Task prompt:
From the piece on Lucibello's Italian Pastry Shop, write out word for word the passage starting at "At 6 a.m. at" and ending at "will claim them.".

Excerpt provided:

At 6 a.m. at Lucibello’s Italian Pastry Shop, Peter Faggio is already working his dough. He puts it through a sheeter to thin it out before dividing it into smaller portions. Once the dough is sufficiently broken down — as determined by his expert eye — it goes into a second sheeter on the kitchen tabletop. On the floured bench, the sheet is stamped into its familiar ovals, then coaxed onto metal tubes. Faggio sinks the tubes into the deep fryer. Once they have cooled down, he fills them with the traditional ricotta mixture. By the time the bakery opens at 9, the cannolis will lie in the window display, awaiting the regulars who will claim them.
When we walked into Lucibello’s on Thursday, we were drawn to this display even before we attempted to locate the owner. In addition to the trademark cannoli, an impressive array of other pastries — pasticiotti, rum ba-bas, cream puffs, lobster tails — lined the shelves. As we argued over which ones we would pack away for our housemates, an octogenarian walked in and asked for a half-dozen sfogliatelle and a pound of anginetti (Italian lemon drop cookies) without even glancing at the shelves. Lucibello’s has generated faithful regulars in its dedication to its historical Italian recipes; the store is one of few that continue making sfogliatelle despite the intensive process that requires molding by hand. The clam-shelled, ricotta-stuffed pastry is my [Carolyn’s] favorite, too. “If you have them warm, it’s completely different,” Faggio advised Carolyn. When we finally decided on our selections, a staffer pulled down some red-and-white bakery twine from the ceiling and bound our box.

Information supplied:
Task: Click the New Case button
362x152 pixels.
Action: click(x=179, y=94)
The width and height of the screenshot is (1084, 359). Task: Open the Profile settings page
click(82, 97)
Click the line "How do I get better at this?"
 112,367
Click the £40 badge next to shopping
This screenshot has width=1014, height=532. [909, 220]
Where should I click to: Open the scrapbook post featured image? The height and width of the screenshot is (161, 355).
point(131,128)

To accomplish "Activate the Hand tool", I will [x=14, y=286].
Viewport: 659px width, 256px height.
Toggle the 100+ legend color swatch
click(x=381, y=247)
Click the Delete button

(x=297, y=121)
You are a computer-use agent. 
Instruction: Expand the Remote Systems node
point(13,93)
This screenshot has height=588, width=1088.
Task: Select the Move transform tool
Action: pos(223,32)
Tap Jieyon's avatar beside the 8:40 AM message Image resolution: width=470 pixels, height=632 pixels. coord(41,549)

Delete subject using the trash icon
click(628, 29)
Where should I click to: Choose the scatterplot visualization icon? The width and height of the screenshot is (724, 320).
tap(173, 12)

Result of this exercise:
At 6 a.m. at Lucibello’s Italian Pastry Shop, Peter Faggio is already working his dough. He puts it through a sheeter to thin it out before dividing it into smaller portions. Once the dough is sufficiently broken down — as determined by his expert eye — it goes into a second sheeter on the kitchen tabletop. On the floured bench, the sheet is stamped into its familiar ovals, then coaxed onto metal tubes. Faggio sinks the tubes into the deep fryer. Once they have cooled down, he fills them with the traditional ricotta mixture. By the time the bakery opens at 9, the cannolis will lie in the window display, awaiting the regulars who will claim them.